A terrible course for a beginner in statistics. I cannot believe I have completed the first six courses in this specialization, only to be met by a course that moves so quickly through very complex information, that i will never be able to pass the overall specialization. I am so disappointed. AVOID THIS COURSE. I will be writing to coursera to ask for a refund.

by Ryan S

Jun 30, 2016

Omigod! You're kicking this off in R-studio and teaching the whole course from this interface? Could you at least use a pen with ink that we can read when you're not in R?!

This might be the last straw for me in this specialization. Nothing about this subject matter is easily digestible for a designer, and I'm okay with that. (I'm also a web/js developer, so I'm used to intense struggles with really abstract stuff.)

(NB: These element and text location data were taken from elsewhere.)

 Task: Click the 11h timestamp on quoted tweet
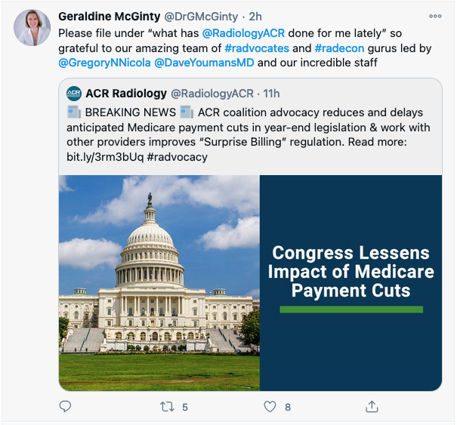(270, 94)
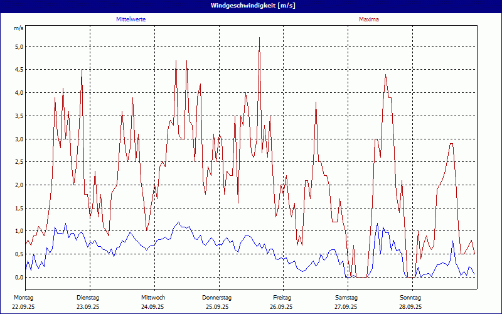
Task: Select the Donnerstag day label
Action: pyautogui.click(x=217, y=297)
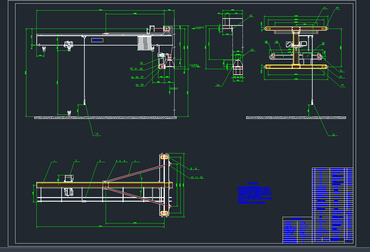Click callout 22 beside the column side view

[251, 16]
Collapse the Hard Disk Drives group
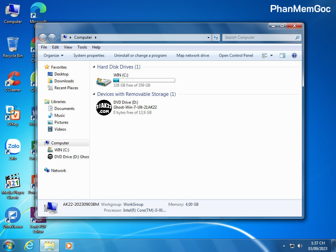 (x=94, y=67)
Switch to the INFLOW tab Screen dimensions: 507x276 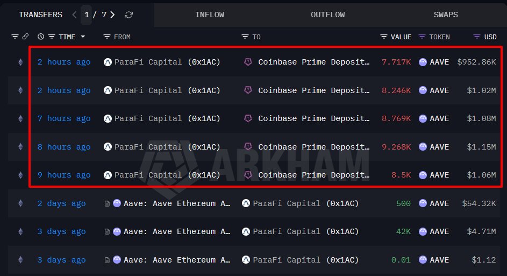coord(209,15)
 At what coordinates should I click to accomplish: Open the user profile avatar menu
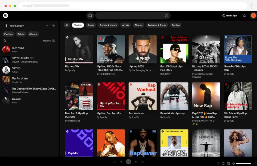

What I can't get over is that this is part of an interaction design specialization that teaches design concepts, but whose instructors almost never practice those concepts in their pedagogy. "Do as I say, not as I do" seems to be the prevailing MO. The whole effort seems totally half-baked, and nowhere more so than in this course.

I might not be so harsh if there weren't such great examples of well designed pedagogy elsewhere in Coursera, and for material that's at least as dry as statistics.

by Anastasiya S

Oct 23, 2017

I have no statistics background so I'm struggling to make any sense out of this course. I wish I could skip it but it is mandatory to proceed to capstone project of the specialization.